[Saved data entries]
-=-=-=-=-
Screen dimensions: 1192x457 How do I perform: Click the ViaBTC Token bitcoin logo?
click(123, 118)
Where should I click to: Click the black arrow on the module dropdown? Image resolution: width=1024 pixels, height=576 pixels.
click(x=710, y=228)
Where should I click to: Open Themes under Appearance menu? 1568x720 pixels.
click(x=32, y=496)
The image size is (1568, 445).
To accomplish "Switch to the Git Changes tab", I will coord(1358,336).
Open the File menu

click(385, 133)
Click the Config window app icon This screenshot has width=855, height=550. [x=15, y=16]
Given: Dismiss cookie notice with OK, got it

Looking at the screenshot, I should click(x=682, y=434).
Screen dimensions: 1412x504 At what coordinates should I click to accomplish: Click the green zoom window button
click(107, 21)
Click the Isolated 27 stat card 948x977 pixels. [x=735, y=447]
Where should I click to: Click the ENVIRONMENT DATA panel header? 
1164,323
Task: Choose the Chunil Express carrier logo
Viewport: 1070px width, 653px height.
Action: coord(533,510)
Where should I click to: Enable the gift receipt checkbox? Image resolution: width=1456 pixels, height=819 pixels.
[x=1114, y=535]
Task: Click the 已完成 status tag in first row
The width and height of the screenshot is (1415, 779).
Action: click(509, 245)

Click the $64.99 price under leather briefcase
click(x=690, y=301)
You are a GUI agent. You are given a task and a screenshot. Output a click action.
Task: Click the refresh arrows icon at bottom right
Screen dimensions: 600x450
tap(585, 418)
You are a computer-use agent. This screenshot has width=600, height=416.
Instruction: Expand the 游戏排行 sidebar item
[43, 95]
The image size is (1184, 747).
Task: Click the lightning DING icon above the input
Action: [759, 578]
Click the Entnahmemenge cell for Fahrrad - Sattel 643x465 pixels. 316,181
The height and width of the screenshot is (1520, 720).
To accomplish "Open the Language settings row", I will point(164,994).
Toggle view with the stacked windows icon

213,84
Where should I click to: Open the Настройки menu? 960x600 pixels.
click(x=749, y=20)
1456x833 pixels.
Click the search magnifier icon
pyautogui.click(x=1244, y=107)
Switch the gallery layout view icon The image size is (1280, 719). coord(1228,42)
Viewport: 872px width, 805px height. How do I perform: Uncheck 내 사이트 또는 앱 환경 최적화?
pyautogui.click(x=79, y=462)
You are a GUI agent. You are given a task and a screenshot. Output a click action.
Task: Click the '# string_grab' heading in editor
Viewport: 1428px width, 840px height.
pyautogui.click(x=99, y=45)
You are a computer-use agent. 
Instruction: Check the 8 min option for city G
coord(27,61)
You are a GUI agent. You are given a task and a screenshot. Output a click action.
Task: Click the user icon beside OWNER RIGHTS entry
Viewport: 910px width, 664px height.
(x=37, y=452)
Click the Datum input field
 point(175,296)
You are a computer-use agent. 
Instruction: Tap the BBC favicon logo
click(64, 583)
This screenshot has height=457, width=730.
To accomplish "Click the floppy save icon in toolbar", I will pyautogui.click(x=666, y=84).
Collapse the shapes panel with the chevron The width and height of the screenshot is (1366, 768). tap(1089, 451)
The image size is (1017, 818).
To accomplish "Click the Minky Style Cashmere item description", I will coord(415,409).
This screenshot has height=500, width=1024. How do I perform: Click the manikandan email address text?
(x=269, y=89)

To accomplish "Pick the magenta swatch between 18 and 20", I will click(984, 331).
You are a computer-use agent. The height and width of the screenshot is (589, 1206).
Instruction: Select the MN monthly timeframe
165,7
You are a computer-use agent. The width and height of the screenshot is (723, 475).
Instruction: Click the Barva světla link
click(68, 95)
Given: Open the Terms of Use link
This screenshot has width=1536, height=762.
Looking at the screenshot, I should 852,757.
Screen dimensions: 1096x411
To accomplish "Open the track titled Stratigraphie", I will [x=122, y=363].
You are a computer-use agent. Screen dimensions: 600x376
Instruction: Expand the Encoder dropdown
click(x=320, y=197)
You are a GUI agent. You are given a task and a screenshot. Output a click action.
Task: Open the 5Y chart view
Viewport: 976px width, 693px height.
-=-=-=-=-
• **WORK REQUIRED**: Set down, unchanged, only those lines above that fall between the line with "Screen dimensions: 600x450" and the line with "Click the Entnahmemenge", the two end lines included.

• **RESPONSE TO THIS TASK**:
Screen dimensions: 600x450
tap(585, 418)
You are a computer-use agent. This screenshot has width=600, height=416.
Instruction: Expand the 游戏排行 sidebar item
[43, 95]
The image size is (1184, 747).
Task: Click the lightning DING icon above the input
Action: [759, 578]
Click the Entnahmemenge cell for Fahrrad - Sattel 643x465 pixels. 316,181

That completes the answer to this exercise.